— Page extract —

Nine wells were identified that required remediation leading to a remediation probability of 1.8% and a 95% confidence interval ranges between 0.6% and 3.0%.

The goal here is to summarize the empirical methods that were employed. Empirical methods take a systems perspective to generate quantitative information on risk but provide no fundamental understanding of cause, whereas theoretical methods posit mechanisms of cause but provide limited useful information on real-life risk probability.

Wellbore status

A well begins its life when it is spudded and ends its life when it is permanently abandoned. Wellbore status defines the condition of a well at a point in time. In US federal waters, wellbore states are defined according to:

  • Drilling
  • Completed: producing, suspended, shut-in
  • Temporarily abandoned
  • Permanently abandoned.

Over its lifetime, a well will transition between states one or more times, but eventually, all wells are permanently abandoned.

— Questions on the material —
(a) Answer these questions using the wellbore status text:
(i) How many wells were identified as requiring remediation?
(ii) What do empirical methods fail to provide any fundamental understanding of?
(iii) What event ends a well's life?
(b) Proceed with the wellbore status text, starting right after its final sentence.
The data that follow are separate material and have no connection to the wellbore status text.

Stored data entries
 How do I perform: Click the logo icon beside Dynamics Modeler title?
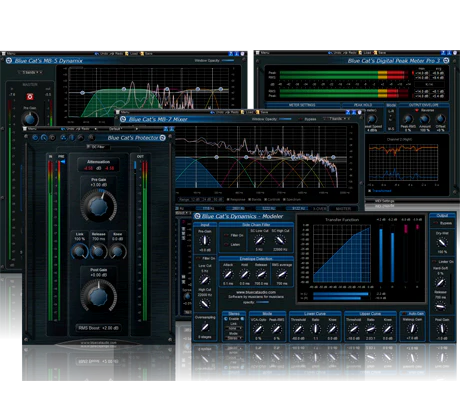point(197,216)
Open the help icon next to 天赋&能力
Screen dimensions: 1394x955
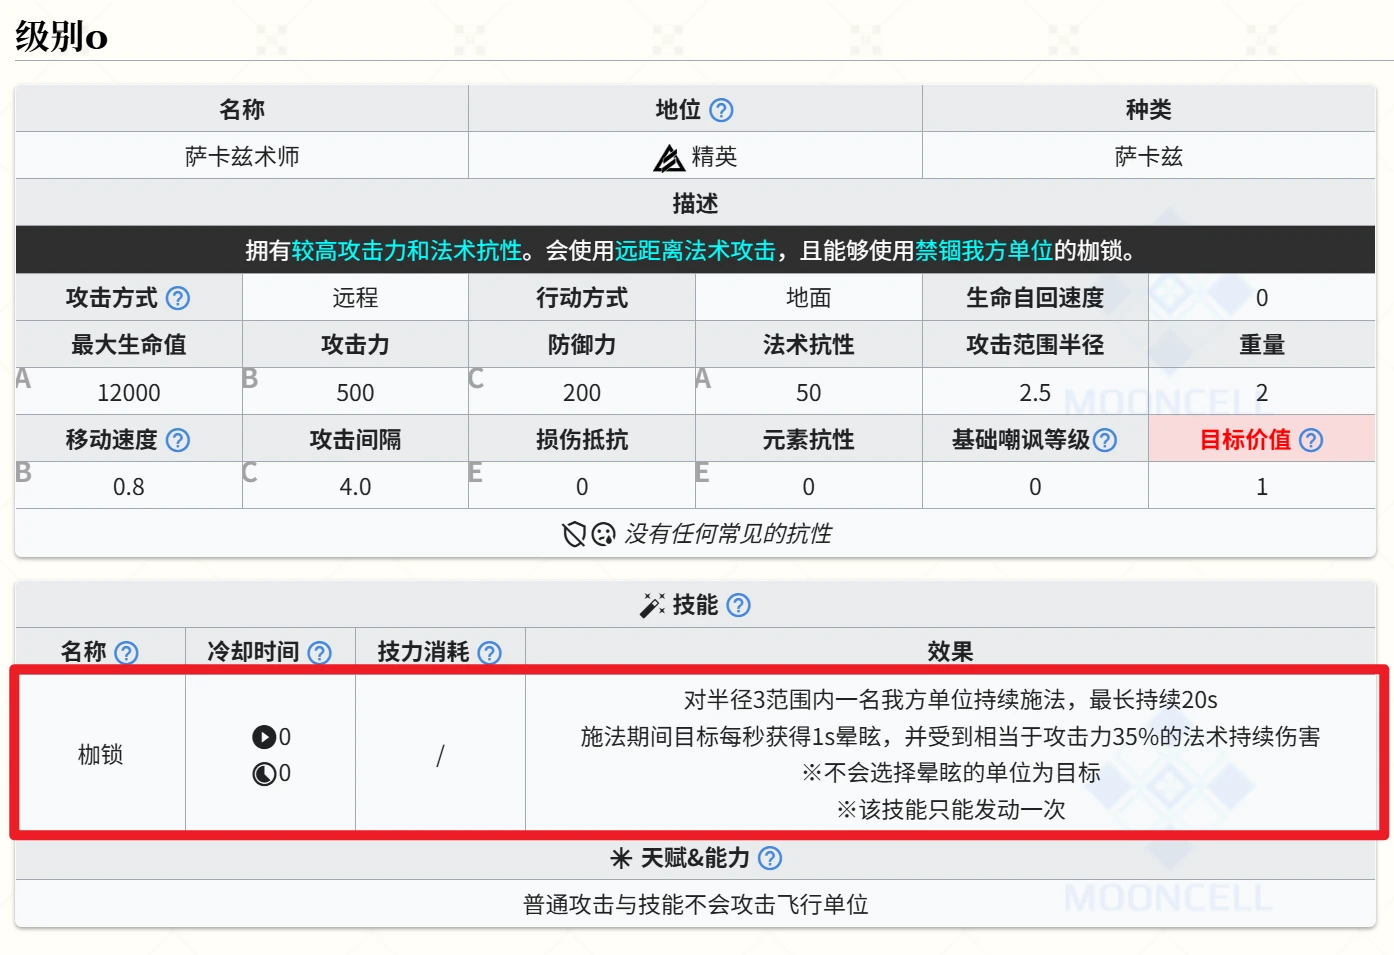(x=770, y=858)
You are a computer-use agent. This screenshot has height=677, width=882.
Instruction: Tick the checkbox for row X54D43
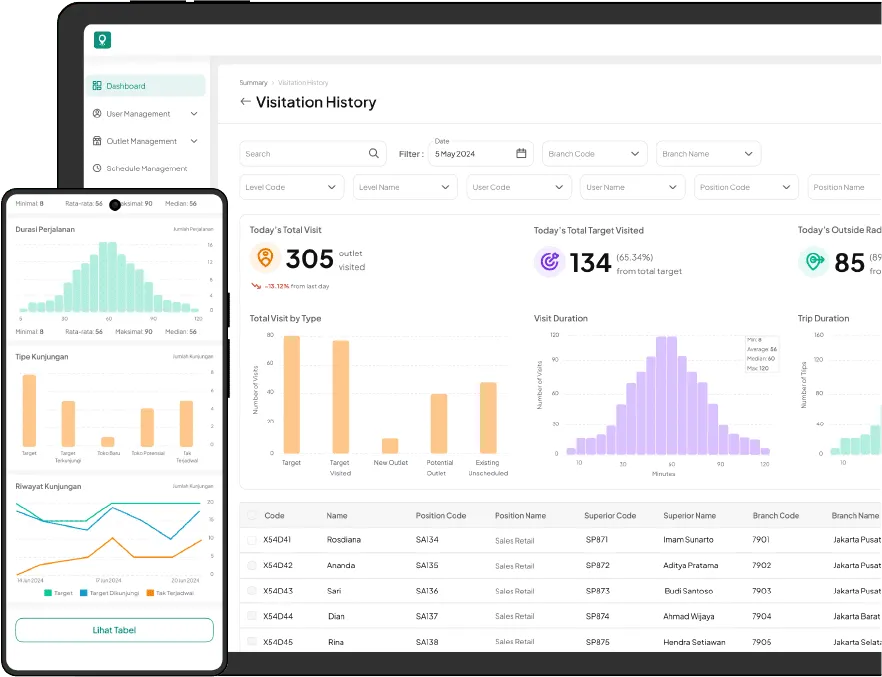(251, 590)
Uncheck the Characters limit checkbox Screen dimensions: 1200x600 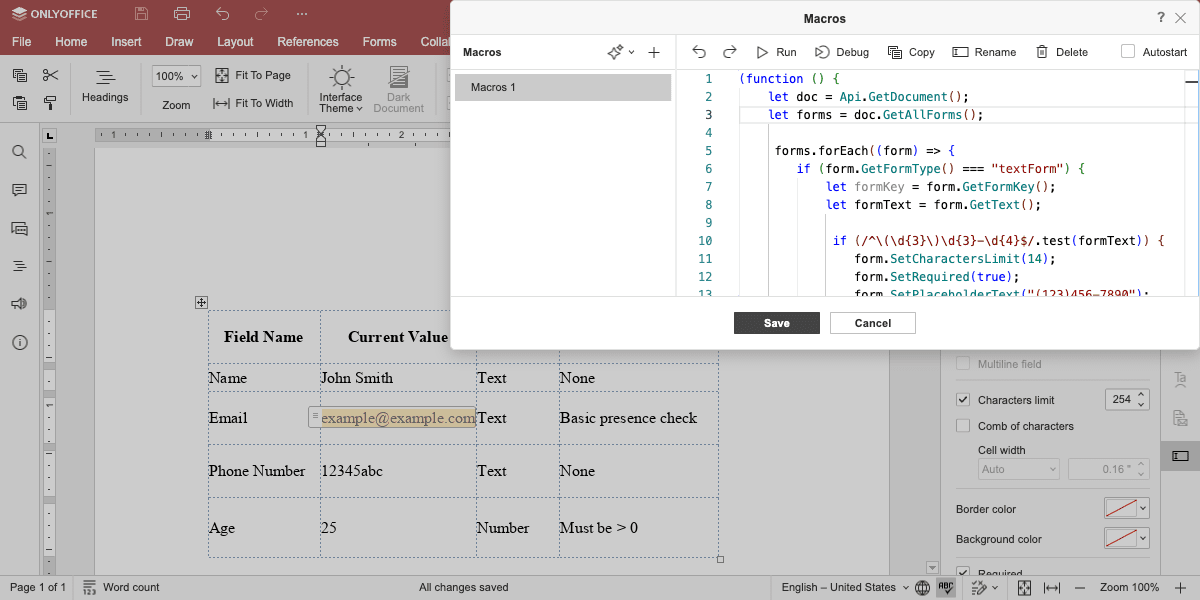coord(963,400)
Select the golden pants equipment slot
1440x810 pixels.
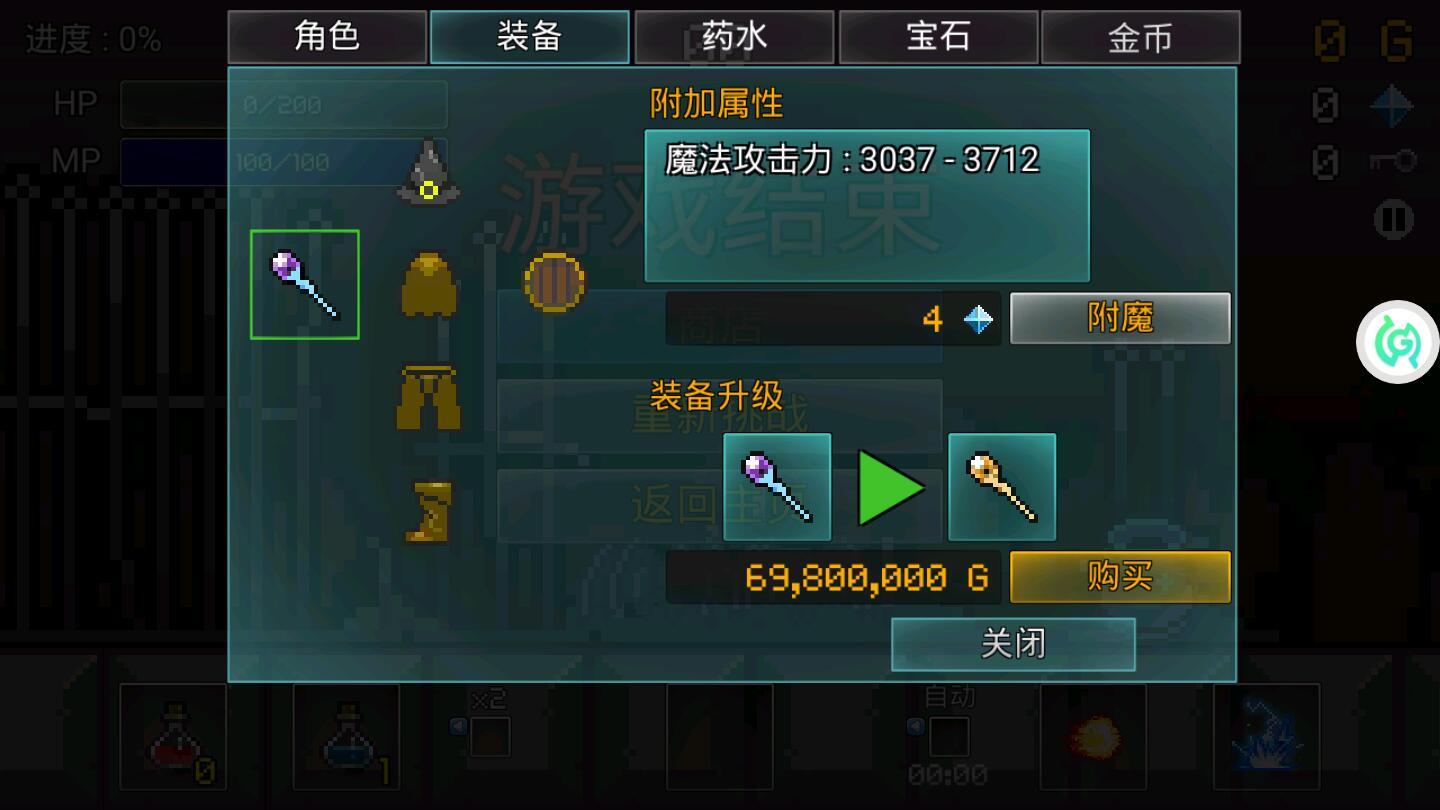(429, 397)
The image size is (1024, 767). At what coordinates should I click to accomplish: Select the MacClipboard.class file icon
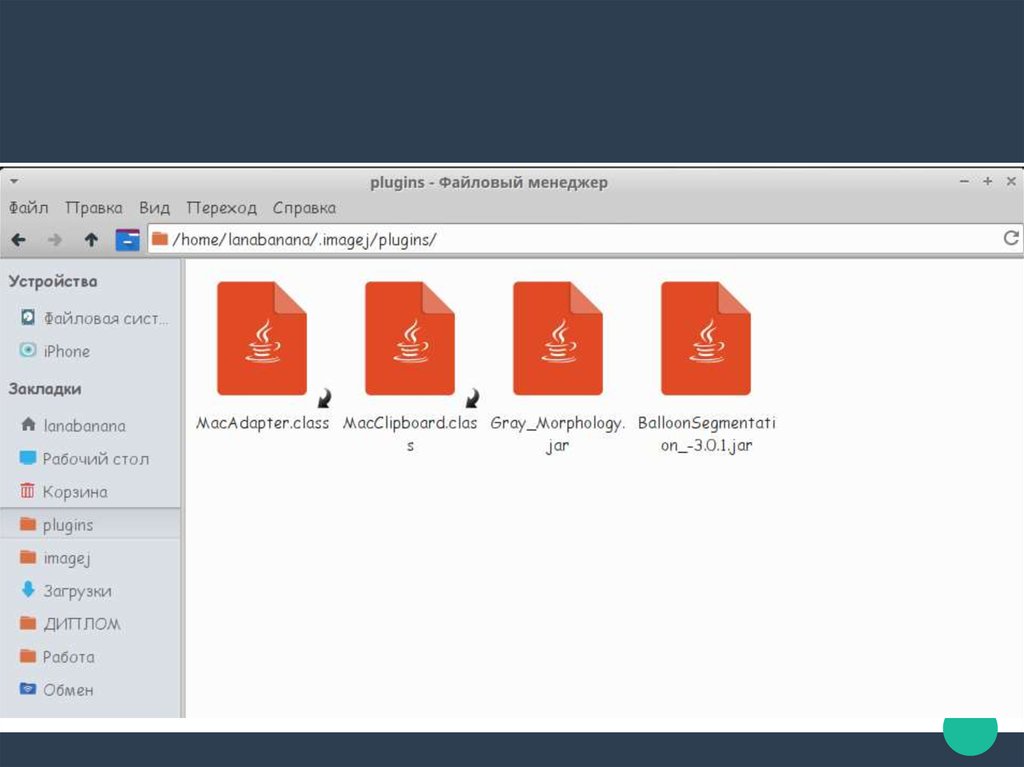click(409, 339)
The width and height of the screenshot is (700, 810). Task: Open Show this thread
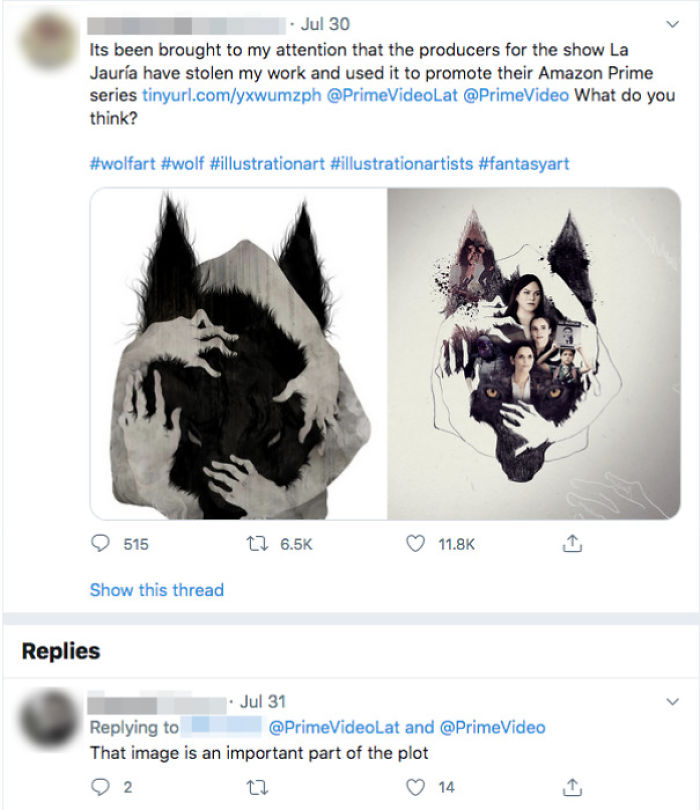coord(155,591)
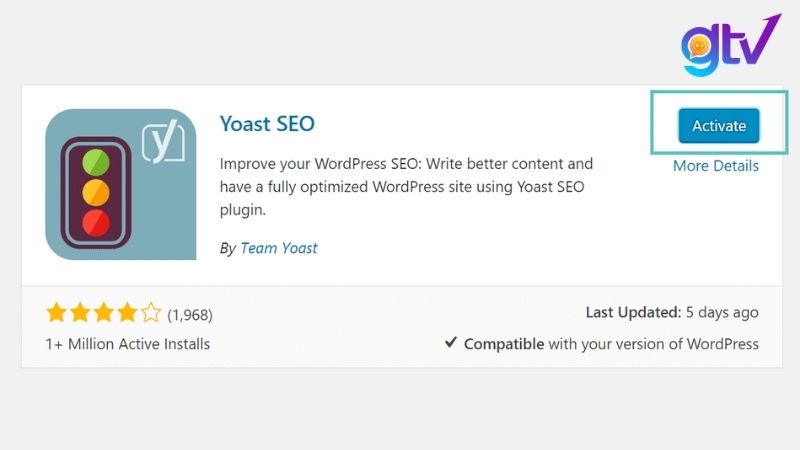Click the GTV logo

tap(727, 47)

— Task results —
(a)
(i) Nine wells.
(ii) Cause.
(iii) Being permanently abandoned.

(b)
A well drilled for the purpose of exploration may or may not be completed as a development well, but most wells drilled for development - unless unsuccessful (i.e., uneconomic or problems arise such as collapsed tubing or shallow water flow) - are completed. If a well is completed, it will be producing, inactive, or serve as an injection well, and may transition to temporarily abandoned status before being recompleted or permanently abandoned. Wells are temporarily abandoned at different times during its lifecycle and for many different reasons. All states are transitory except permanently abandoned.

Completed wells that are found leaking, or pressure tests that are not successful during abandonment operations, are remediated as part of normal business activities. Abandoned wells that are found to be leaking after operations are performed require remediation, represented by the dotted arrows that exit and re-enter the temporarily abandoned and permanently abandoned states. A permanently abandoned well that exhibits leaking/bubbling may be reclassified as temporarily abandoned until the operator successfully remediates the leak.

Well life cycle

After an exploratory well is drilled, it will be temporarily abandoned awaiting a decision on completion, permanently abandoned, or completed for production. With the drilling rig on site and no production tubing in the hole, abandonment operations on exploration wells are easy to perform and reliable. The conventional placement method for cement plugs follows the same flow path as the drilling fluid during drilling, where the fluids are pumped downhole through the inside of the drillstring, turn the corner at the bottom of the pipe, and then go upwards in the annular space between the pipe and the open hole/outer pipe. The drillstring is then retrieved before the cement hardens.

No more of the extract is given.